What Gets Lost
While this sounds like a bad thing, maybe not. What if we just willingly give up those things that no longer serve us? Release the trivial things, the annoying patterns, the thoughtless habits accumulated over a lifetime, the painfully constrictive conventions of others? What if we could keep the jeweled moments of family time, the solitary, introspective slices of our day and the warm spaces we fill with close friends? Would that create a new and more expressive kind of time?
I once attended a family gathering where I took photos of my cousin tossing his brother’s son on his lap, of his wife when she didn’t notice I was there.
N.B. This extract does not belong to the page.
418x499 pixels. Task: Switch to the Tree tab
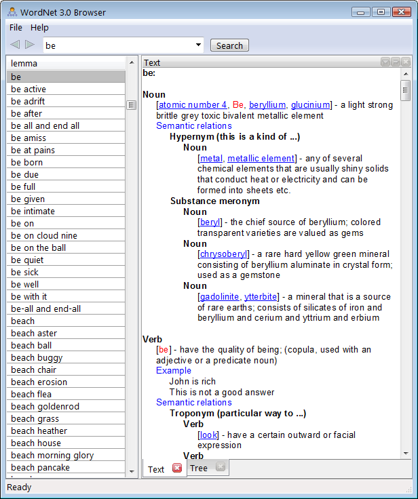click(199, 468)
I recorded my uncle as he turned 70 years old and served his birthday cake to us all. These moments were fleeting, but valuable to me.
One month later, as I was transferring photos from my camera to storage to make more room, a glitch caused me to lose those and many more photos. Clearing space. What got lost? I don’t even know. The images themselves are floating as specks of electrons in the ether, maybe to coalesce at some distant place, maybe not. I can see some of them though, right now, frozen in time.
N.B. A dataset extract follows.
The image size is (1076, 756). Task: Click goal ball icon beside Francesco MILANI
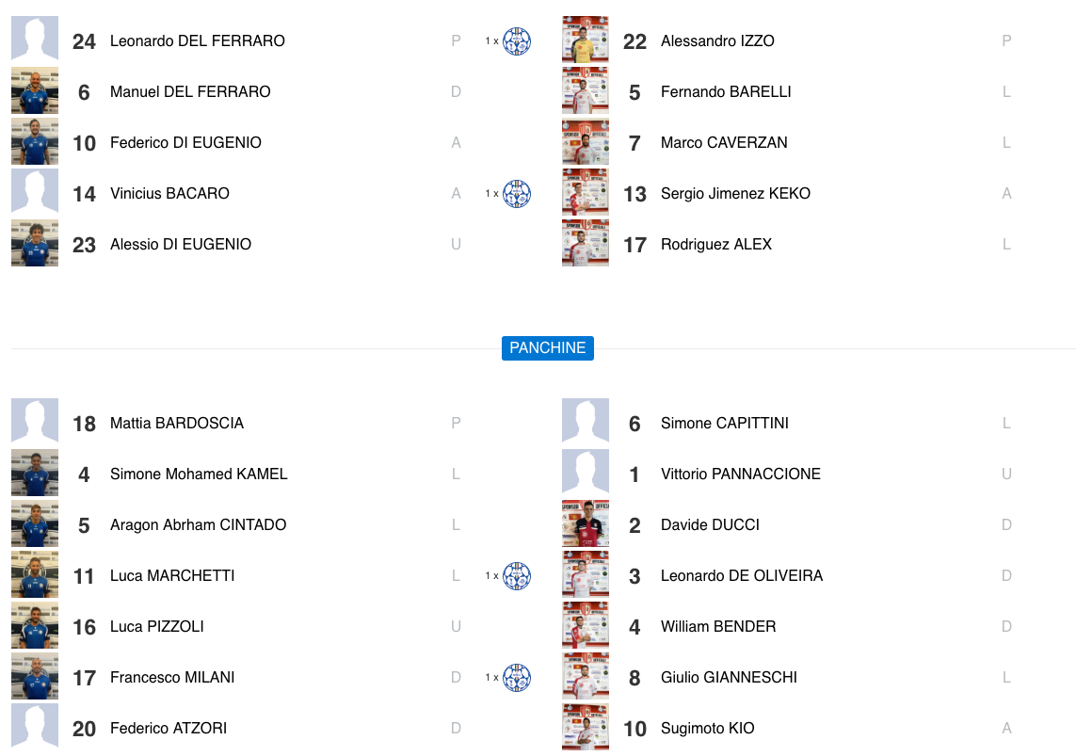pyautogui.click(x=517, y=678)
What did NOT get lost? The time spent with family, the memories held, and the ability to create more of the same. The choice to be there was, for me, more important than any of the other choices I could have made on that day. I lost nothing.
Each day I can choose what I let Father Time take, or rather what I give to him, willingly and with a smile. I will keep just enough, I will keep the golden plenty and be gracious, and expand time to the boundaries of my universe. Time is not my nemesis, but my mentor, teaching me focus and gratitude and enlarging the boundaries of my existence.
In making our choices today, consider what gets lost.